Vote for Adi Pick for the Vancouver School Board Trustee
Vancouver school board candidate Adi Pick places a high priority on restoring the band and strings programs to local public schools.
By Adi Pick
The superintendent at the time, Steve Cardwell, said the occasion “was an outstanding success. However, it cannot just be one event, it needs to be an ongoing conversation with students, and we need action”. Since then, boardroom 120 at the VSB still holds the poster overflowing with gobsmacking ideas presented on that rainy day back in 2012, but no districtwide forum has been held since. The conversations with students have been overtaken by bullying accusations and the slashing of the elementary band and strings program. So I have decided to be that action that Superintendent Cardwell was speaking of. You know, Gandhi’s famous quote of “be the change you wish to see” at the Vancouver school board.
Moreover, our students have seen dwindling options and programs, and more lottery systems (i.e. French immersion). Every student should have the opportunity to pick up an instrument, not only those who can afford it. Even Bill Clinton once said “I don’t think I would have become president if it were not for my school music program.” The positive effects of music are not to be underestimated. The band and strings program was a devastating loss to Vancouver students, which I will fight to bring back.
Many candidates speak of wanting to raise the graduation rates, specifically that of Indigenous students, but very few actually explain their plan to achieve that. Less than optimal graduation rates are one of the many reasons why I think the return of a districtwide forum is indispensable. The first step to fixing issues is understanding what they are, which is exactly why we need to have meaningful dialogue with our students, such as through a districtwide forum.

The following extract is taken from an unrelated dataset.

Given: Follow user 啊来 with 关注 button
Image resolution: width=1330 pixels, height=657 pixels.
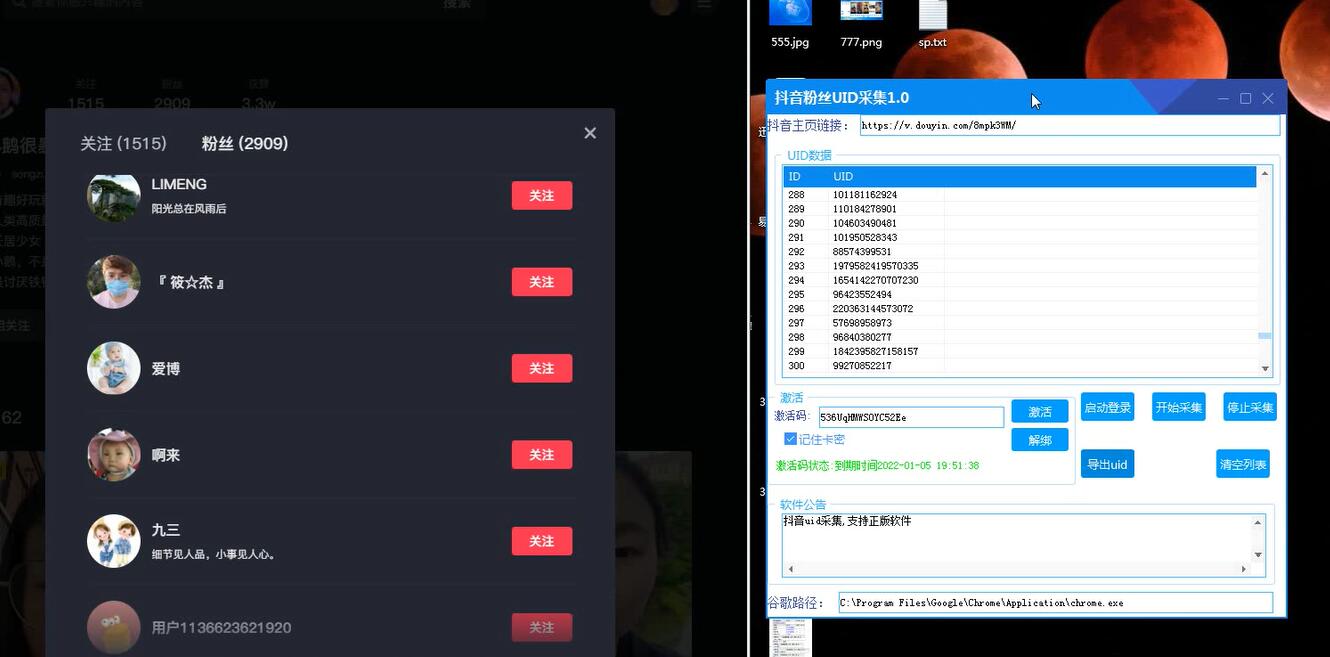Looking at the screenshot, I should click(541, 455).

With a new provincial government, it’s time for a fresh start. We need to stop concentrating on the past, and start concentrating on our students! We need to show students we care. We need to take student input into consideration. We need to be engaging our pupils and asking them what is not working, and what we can do to help resolve these issues. As a recent graduate from our system, I hope to bridge the gap between students, educators, and policymakers.
Rehashing the previous board’s issues will not make up for the lack of meaningful dialogue with our diverse students. It is time that we stop pointing fingers, and start focusing on providing the opportunities students need to thrive. We need to be putting our students first—but actually, this time.